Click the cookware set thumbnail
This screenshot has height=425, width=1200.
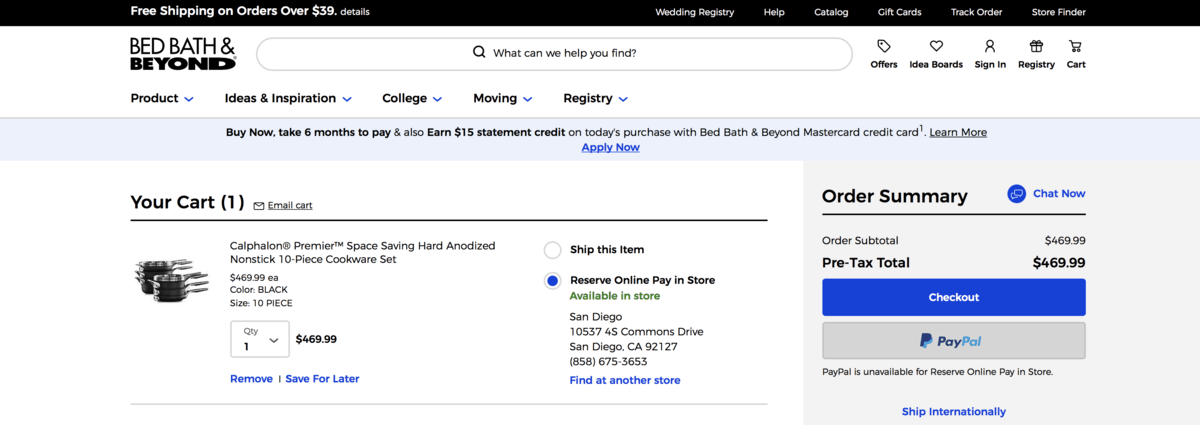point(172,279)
==
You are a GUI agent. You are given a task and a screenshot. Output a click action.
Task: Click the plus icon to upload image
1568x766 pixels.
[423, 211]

_WHAT IS ASKED_.
Rewrite every line in the stretch from the line containing "Click the cookware set thumbnail" through the line containing "point(172,279)", both included, shifting each point coordinate up by 36 and leaving the pictures out. Change no other numbers.

_REPLY TO THE EXERCISE_.
Click the cookware set thumbnail
This screenshot has height=425, width=1200.
point(208,315)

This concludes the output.